Mac had known that. But he also knew of her inclination to fall in love with creatures whose lives tended to be startlingly finite.

Funny that he’d been able to identify Corbin’s face even when it was rolled into a tube. Mac had clearly done some Googling, which on the one hand was normal and rather gratifying. On the other hand, there wasn’t much she could do to find out about him.

Apart from take jabs to see where it hurt.

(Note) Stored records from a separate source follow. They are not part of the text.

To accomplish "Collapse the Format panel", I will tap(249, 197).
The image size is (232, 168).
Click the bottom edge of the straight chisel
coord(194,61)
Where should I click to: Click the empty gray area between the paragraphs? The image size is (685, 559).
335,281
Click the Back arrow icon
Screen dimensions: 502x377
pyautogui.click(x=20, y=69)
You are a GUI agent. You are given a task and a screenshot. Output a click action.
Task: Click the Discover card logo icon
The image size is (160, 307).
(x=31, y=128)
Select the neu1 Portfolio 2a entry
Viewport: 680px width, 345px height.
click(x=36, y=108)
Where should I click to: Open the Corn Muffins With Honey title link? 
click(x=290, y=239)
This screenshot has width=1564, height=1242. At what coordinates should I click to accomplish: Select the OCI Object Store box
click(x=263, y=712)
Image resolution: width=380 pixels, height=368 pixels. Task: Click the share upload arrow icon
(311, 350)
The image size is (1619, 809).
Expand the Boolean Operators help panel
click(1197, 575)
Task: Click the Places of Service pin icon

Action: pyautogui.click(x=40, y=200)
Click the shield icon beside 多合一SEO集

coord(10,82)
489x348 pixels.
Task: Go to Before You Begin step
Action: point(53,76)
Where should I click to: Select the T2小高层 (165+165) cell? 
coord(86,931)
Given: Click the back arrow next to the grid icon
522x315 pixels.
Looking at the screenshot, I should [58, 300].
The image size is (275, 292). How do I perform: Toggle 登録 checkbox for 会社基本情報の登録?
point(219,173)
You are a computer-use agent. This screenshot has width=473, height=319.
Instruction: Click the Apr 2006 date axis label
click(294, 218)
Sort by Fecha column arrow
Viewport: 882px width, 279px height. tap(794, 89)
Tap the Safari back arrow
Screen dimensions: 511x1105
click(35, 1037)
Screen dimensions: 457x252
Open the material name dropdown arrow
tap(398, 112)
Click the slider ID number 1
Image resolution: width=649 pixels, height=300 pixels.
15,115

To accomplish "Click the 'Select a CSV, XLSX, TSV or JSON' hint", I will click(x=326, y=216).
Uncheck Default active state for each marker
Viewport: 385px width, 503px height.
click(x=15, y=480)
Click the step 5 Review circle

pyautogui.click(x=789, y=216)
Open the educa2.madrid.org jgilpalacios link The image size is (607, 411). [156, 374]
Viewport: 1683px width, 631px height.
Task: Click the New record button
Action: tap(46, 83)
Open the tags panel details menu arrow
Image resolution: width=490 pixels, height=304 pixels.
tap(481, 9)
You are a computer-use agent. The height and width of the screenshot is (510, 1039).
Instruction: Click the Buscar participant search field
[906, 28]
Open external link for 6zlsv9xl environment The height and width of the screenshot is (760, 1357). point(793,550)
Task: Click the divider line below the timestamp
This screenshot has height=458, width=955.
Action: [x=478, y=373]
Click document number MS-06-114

There had been zero satisfaction in watching him go still when she hit her mark, though. She might as well have jabbed herself.

She had to hand it to him, though: Tools Monthly was actually pretty damn funny. Funny because it was true.

And Mac had said “we.” When “we” go to the vet. He included his cat as a little partner in that sentence, and this struck her as almost unendurably poignant and cute.

As she worked, she’d attached her phone to one of her Bluetooth speakers and set it to shuffle. That was a mistake, because some of the songs were songs Corbin insisted she listen to, by bands so obscure that he might actually have been the only person to have ever heard of them.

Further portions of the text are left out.